Data for the task:
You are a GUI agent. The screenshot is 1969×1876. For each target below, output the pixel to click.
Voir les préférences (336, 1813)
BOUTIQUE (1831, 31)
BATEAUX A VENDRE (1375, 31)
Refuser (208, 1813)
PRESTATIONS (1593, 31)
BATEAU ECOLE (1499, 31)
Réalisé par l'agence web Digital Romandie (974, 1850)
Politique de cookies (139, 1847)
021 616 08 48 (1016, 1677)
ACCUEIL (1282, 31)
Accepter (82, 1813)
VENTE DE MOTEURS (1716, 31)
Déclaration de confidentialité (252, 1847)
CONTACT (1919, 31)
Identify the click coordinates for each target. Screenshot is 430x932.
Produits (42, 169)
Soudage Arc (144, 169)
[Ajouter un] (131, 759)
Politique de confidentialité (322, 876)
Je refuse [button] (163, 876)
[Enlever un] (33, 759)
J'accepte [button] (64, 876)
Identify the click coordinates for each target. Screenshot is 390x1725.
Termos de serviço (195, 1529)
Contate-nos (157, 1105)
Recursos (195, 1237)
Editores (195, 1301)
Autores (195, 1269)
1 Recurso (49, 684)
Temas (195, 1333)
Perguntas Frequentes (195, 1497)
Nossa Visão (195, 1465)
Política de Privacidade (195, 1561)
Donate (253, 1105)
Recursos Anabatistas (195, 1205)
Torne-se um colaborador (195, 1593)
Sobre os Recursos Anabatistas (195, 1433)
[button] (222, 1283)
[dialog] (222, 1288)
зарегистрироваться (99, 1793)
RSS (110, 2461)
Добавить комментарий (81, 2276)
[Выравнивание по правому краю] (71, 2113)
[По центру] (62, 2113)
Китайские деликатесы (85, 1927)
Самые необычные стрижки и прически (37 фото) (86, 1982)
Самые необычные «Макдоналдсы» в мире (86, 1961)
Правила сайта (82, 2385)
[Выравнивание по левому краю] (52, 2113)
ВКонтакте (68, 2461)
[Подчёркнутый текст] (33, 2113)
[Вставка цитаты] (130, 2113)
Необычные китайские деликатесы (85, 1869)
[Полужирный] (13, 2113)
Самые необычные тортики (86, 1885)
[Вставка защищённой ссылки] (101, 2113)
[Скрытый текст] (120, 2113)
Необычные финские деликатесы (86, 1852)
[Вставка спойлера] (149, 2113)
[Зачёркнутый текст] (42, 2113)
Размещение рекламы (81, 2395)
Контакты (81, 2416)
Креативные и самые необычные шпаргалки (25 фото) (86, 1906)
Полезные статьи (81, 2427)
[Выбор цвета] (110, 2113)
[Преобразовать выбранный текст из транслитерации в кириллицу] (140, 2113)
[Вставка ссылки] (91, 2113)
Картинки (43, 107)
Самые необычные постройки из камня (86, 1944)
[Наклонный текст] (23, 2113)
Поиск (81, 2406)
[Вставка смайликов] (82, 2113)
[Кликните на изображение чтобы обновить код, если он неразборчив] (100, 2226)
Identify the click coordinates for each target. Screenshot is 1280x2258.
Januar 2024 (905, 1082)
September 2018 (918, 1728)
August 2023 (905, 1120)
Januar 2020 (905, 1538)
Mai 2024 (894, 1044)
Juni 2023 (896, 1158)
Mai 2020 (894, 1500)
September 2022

Task statement:
In the material above, find each line that contains the word "Anabatistas", and select it.

Solution to the problem:
Recursos Anabatistas (195, 1205)
Sobre os Recursos Anabatistas (195, 1433)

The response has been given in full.